AWS multiple regions in JSON format

This is what I tested in 0.12 and it’s working, but I want to make sure this is officially supported as the other JSON format that was converted from HCL directly contains duplicated keys which is (debatable) valid JSON but cannot be handled by our toolchains:

{
  "provider": [
    {
      "aws": {
        "region": "us-east-1"
      }
    },
    {
      "aws": {
        "alias": "primary",
        "region": "us-east-1"
      }
    },
    {
      "aws": {
        "alias": "secondary",
        "region": "us-east-2"
      }
    }
  ],
}

This one works too, and it’s convert from HCL directly:

{
  "provider": {
    "aws": {
      "region": "us-east-1"
    },
    "aws": {
      "alias": "primary",
      "region": "us-east-1"
    },
    "aws": {
      "alias": "secondary",
      "region": "us-east-2"
    }
  }
}

The HCL version:

provider "aws" {
  region  = "us-east-1"
}

provider "aws" {
  alias  = "primary"
  region = "us-east-1"
}

provider "aws" {
  alias  = "secondary"
  region = "us-east-2"
}

Hi @hangxie,

The mapping from Terraform native syntax to JSON is described in more detail in the JSON Configuration Syntax documentation. The relevant section for this question is Nested Block Mapping; although in this case the provider block isn’t “nested” in the sense of being inside another block, in practice the rules for processing blocks are the same at all nesting levels.

The usage of provider blocks with alias set is similar to provisioner blocks inside resource where often the block labels alone are not sufficient to make the JSON property name unique, and so indeed you can use the array-of-objects form shown in your first example with provider blocks, similarly to what is shown for provisioner blocks in the documentation.

This syntax generalizes for anything defined as being a nested block in the native syntax. For example, you could write variable blocks that way too, even though it’d be unnecessary in that case because they have unique labels by definition:

{
  "variable": [
    {
      "foo": {
        "type": "string"
      }
    },
    {
      "foo": {
        "type": "string"
      }
    }
  ]
}

This is a situation where we’re representing a concept that doesn’t exist in JSON, so Terraform’s configuration decoder is using its knowledge that provider, provisioner, and variable are all defined to be block types in their respective contexts and using this more liberal/flexible processing model to strike a compromise between conveniently representing simple cases where the labels are unique while still being able to handle the more complex cases like yours using common JSON tools.

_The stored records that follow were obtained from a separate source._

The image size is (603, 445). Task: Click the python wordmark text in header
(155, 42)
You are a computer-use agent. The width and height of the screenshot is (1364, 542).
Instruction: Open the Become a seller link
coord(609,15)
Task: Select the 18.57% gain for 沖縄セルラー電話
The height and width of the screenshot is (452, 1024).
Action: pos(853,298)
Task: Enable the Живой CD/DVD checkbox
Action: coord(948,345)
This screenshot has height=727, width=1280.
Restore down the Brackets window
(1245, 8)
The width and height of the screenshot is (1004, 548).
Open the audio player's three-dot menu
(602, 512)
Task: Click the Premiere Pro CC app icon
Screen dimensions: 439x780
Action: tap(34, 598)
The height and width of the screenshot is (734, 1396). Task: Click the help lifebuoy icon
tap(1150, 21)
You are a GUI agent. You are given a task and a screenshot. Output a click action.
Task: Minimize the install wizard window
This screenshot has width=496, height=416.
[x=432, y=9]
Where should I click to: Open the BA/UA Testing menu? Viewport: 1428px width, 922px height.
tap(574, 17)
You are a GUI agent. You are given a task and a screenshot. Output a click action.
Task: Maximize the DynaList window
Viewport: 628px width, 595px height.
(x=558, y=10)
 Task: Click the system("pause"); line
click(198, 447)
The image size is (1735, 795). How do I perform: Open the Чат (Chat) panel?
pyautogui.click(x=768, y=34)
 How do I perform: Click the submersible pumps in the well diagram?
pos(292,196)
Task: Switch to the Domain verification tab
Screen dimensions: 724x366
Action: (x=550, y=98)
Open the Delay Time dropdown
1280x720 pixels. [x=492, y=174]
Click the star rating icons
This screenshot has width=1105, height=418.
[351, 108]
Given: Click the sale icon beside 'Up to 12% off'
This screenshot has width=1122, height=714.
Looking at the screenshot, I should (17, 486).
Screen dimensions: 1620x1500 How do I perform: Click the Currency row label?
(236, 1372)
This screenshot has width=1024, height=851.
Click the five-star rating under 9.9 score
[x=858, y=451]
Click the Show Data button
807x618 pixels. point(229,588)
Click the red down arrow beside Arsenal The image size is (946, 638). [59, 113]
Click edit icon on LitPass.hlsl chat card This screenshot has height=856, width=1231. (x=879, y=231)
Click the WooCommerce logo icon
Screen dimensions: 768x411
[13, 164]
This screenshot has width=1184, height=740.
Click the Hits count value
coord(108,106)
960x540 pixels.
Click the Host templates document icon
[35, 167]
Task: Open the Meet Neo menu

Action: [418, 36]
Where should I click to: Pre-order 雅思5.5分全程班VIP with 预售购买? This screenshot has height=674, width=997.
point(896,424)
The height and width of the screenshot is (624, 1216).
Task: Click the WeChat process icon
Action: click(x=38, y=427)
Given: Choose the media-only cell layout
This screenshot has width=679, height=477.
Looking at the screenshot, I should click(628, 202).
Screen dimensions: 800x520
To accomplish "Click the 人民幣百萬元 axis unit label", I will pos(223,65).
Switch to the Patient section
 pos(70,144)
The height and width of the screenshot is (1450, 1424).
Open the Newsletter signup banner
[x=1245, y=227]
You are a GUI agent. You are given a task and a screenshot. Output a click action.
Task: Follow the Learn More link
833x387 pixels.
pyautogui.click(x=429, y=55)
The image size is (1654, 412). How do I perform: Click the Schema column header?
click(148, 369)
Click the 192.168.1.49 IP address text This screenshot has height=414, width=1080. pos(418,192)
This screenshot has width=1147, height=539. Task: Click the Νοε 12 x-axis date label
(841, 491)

Giving a totally invalid value for the "provider" property causes Terraform to produce an error message that betrays a bit how it’s processing this:

Error: Incorrect JSON value type

  on json-blocks.tf.json line 2:
   2:   "provider": "invalid"

Either a JSON object or JSON array of objects is required here, to specify
name labels for this block.

Whenever the property name is specified as being a block type rather than an attribute, the decoder will check to see if the given property value is either a JSON object or JSON array, and it will then traverse that value to go looking for label keys, either by looking directly at the given object properties or by iterating over the array and looking at the properties of each nested object in turn.

Since Terraform is just scanning over the contents anyway, it can and will accept duplicate property names if they describe something that’s valid per the Terraform language schema, but indeed most software generating JSON cannot produce such a thing and so the array-of-objects form is easier to produce programmatically.

Thanks for the detailed explanation, it’s really helpful.